Given data
******
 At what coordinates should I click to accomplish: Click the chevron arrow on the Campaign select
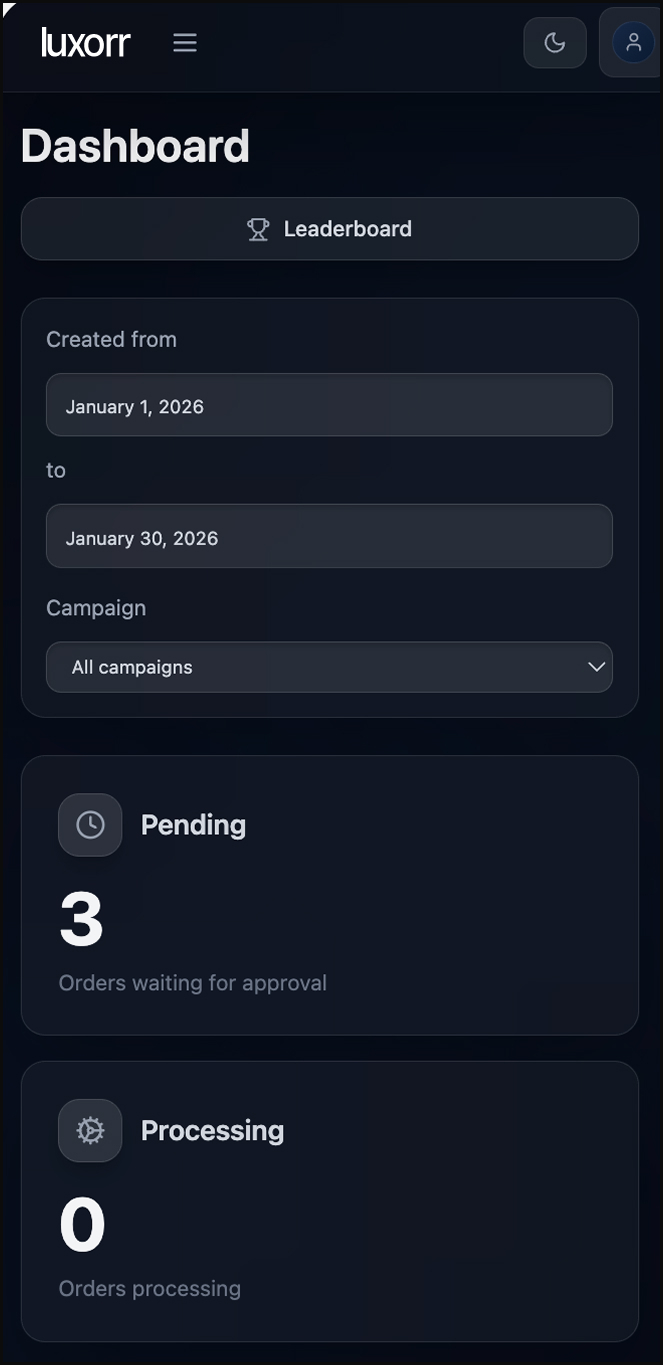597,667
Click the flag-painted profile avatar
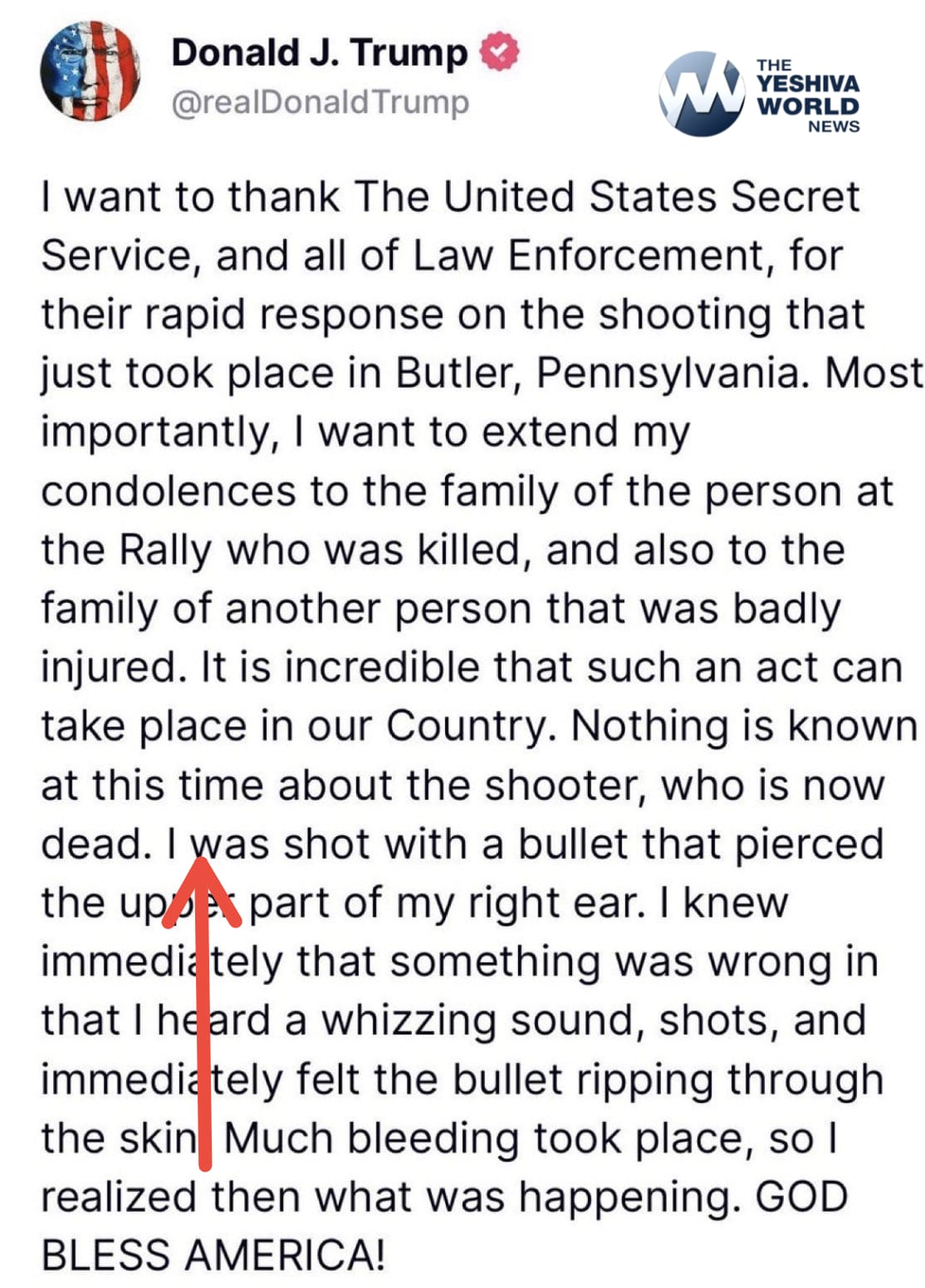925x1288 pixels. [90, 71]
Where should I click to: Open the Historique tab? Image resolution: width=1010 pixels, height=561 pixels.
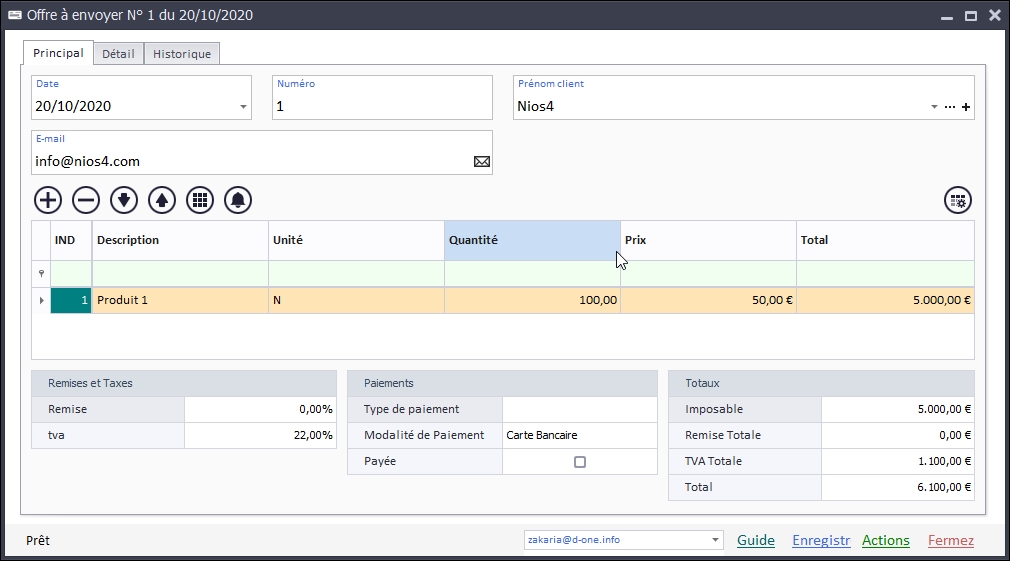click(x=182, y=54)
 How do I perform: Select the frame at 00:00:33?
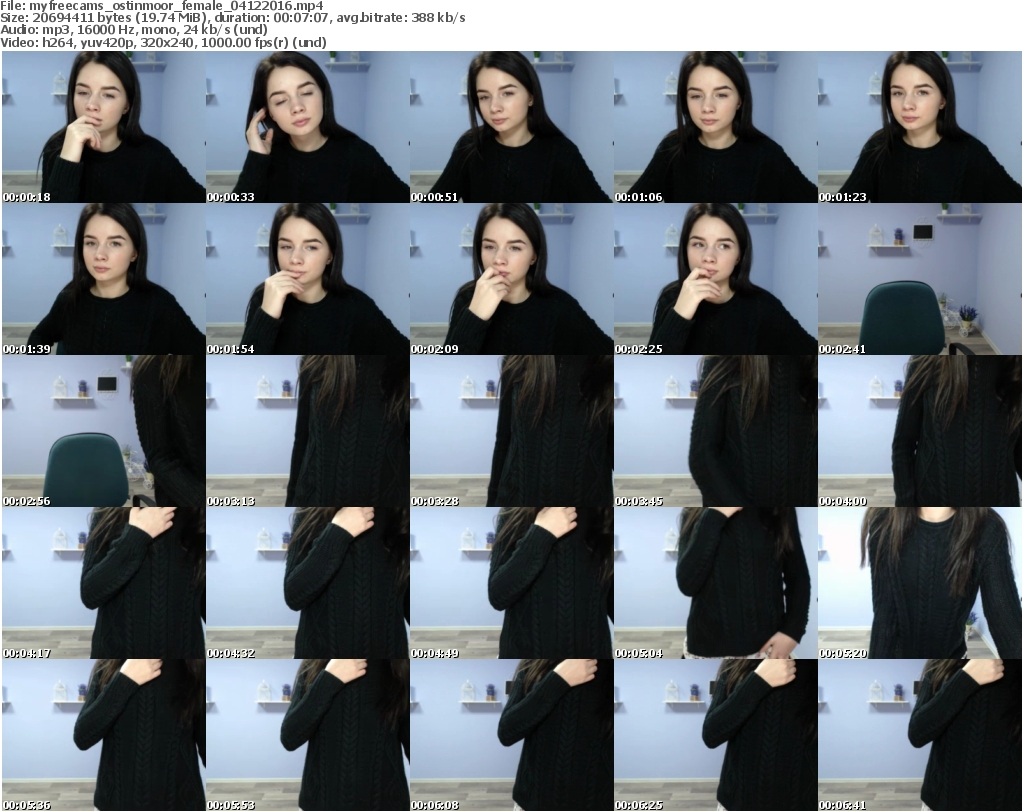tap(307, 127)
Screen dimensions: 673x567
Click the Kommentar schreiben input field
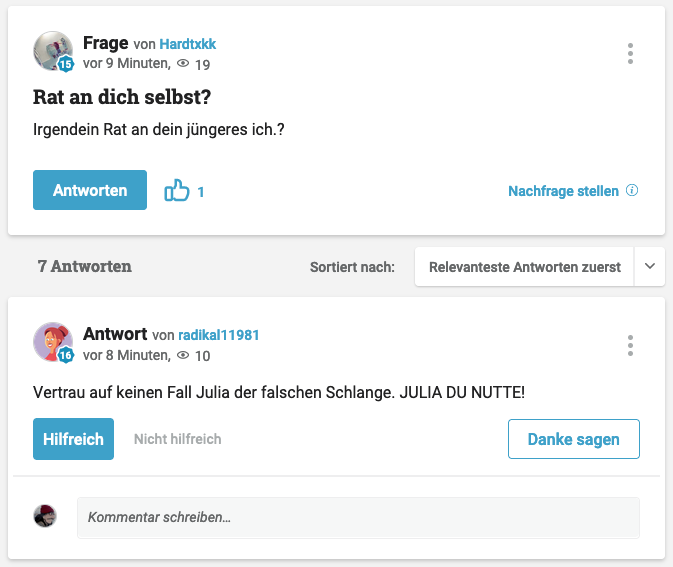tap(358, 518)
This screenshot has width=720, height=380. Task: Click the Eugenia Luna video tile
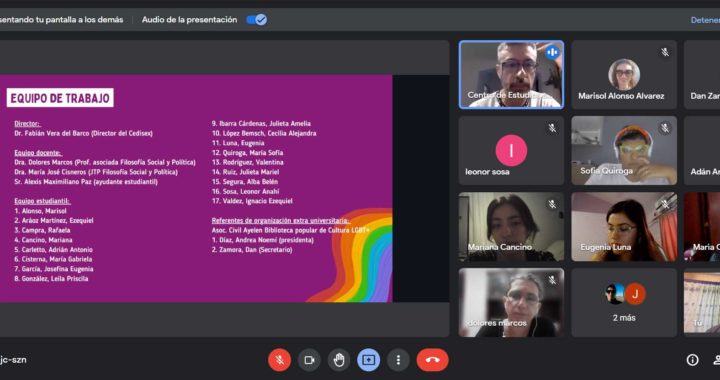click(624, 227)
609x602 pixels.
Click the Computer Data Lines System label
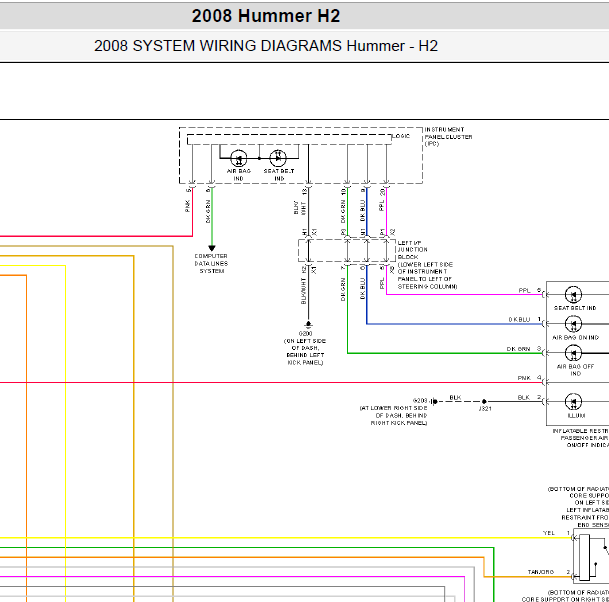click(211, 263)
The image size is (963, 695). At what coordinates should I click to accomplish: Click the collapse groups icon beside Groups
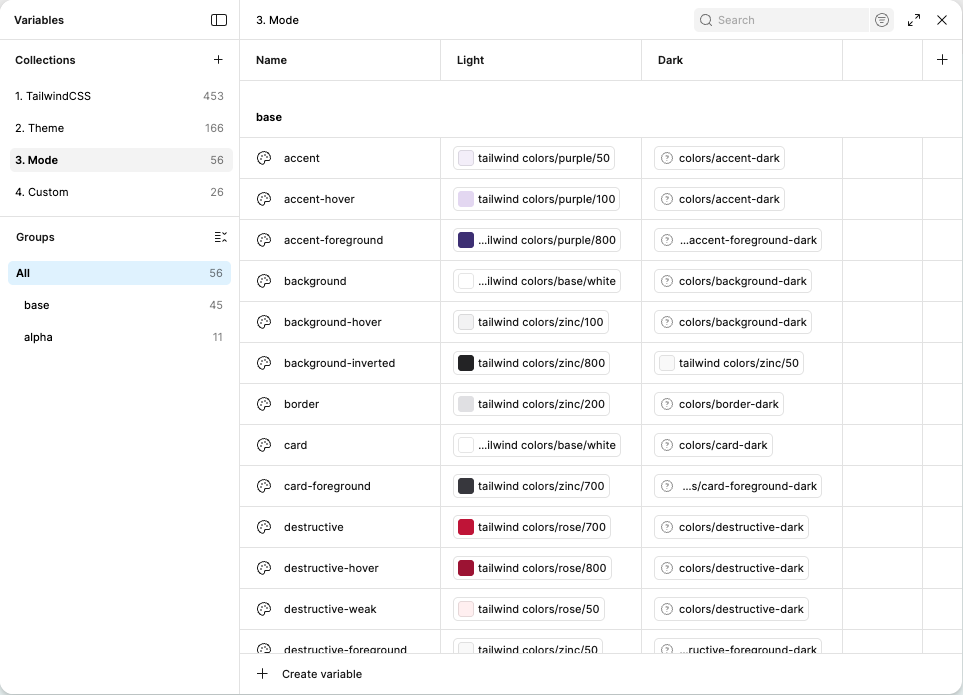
******
Task brief
Your answer must be exactly the lines from the one with "Screen dimensions: 673x567" through the last line of the entries, both included, with no pictures; please add nothing else.

Output
Screen dimensions: 673x567
Click the Kommentar schreiben input field
tap(358, 518)
This screenshot has width=720, height=380. Task: Click the Eugenia Luna video tile
click(624, 227)
609x602 pixels.
Click the Computer Data Lines System label
click(211, 263)
The image size is (963, 695). At what coordinates should I click to accomplish: Click the collapse groups icon beside Groups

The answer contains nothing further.